The following example assumes you have similarity search results in file called +search-results.out+, and want to output the consensus score to a file called +search-results.cons.out+:

			makeconsensus.rb -f max -s score search-results.out > search-results.cons.out

The following command does the same (because -f defaults to max and -s defaults to score), but range scales the inputs with the -r flag:

			makeconsensus.rb -r search-results.out > search-results.cons.out

The output of the makeconsensus is very similar to the output of simsearch, except that the names of the references is now the names of all references used in the consensus, concatenated together and separated with a colon, e.g.

			a1a_inh04:a1a_inh22:a1a_inh44    a1a_inh21    0.22544084    query

indicates that the consensus similarity for a1a_inh21 is 0.23, the result of a consensus of a1a_inh04, a1a_inh22 and a1a_inh44.

The output of the consensus can be passed to searchstats, just like the output of simsearch.

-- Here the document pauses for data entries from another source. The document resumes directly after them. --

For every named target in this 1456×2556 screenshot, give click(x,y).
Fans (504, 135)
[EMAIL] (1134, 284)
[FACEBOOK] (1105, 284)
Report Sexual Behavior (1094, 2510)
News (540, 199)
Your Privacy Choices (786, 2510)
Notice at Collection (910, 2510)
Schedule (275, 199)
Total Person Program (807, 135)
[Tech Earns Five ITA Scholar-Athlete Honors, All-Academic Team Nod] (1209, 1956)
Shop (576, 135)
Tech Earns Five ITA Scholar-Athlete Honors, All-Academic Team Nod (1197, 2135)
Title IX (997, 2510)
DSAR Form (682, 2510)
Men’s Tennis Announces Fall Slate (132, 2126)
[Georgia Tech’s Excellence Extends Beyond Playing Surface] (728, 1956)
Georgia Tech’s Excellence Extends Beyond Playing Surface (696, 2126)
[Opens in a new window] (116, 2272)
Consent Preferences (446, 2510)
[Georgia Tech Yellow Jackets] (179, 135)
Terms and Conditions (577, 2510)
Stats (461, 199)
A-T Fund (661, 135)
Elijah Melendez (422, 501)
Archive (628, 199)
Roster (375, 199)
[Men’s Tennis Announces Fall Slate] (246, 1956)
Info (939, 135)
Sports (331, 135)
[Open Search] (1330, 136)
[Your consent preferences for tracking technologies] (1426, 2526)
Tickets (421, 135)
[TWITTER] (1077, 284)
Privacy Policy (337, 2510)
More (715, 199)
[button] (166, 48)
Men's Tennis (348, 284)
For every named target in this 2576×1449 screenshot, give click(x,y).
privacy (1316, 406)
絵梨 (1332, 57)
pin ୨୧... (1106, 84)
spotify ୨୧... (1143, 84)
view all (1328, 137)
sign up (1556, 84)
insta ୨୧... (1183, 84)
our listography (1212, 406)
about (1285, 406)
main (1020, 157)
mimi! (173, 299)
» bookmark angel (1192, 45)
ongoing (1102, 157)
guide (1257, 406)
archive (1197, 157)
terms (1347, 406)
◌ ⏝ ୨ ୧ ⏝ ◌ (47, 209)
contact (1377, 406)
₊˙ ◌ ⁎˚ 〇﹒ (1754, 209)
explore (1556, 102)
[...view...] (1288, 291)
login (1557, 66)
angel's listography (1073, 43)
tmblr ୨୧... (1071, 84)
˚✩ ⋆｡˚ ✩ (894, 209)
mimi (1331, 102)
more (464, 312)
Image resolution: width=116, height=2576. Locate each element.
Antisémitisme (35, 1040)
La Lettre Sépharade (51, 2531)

Other useful (maybe) scripts

In our simulations, we repeated each simulation ten times, each time using a different five references from our active file. makeref.rb can do this for you. Again, assume that you have all your actives in actives.smi:

			makeref.rb -n 5 -s 10 actives.smi references.smi baits.smi

the -n options indicates the number of references required. The -s switch sets the random number seed (useful if you want to partition different representations of the same set of molecules the same way).

The first file is the input filename. The last two indicate the name of the output file for the references and the baits, respectively.

After carrying out the simulations, you will probably want to know the average performance. collatestats.rb will do this for you. It can read in any number of output files from searchstats.rb and calculate the average and standard deviation for each statistic.

If your statistics from the different splits are in search.stat.1, search.stat.2 etc. you can find out their averages with:

			collatestats.rb *.stat

There are some other scripts in the bin/ directory, but they’re probably not very useful.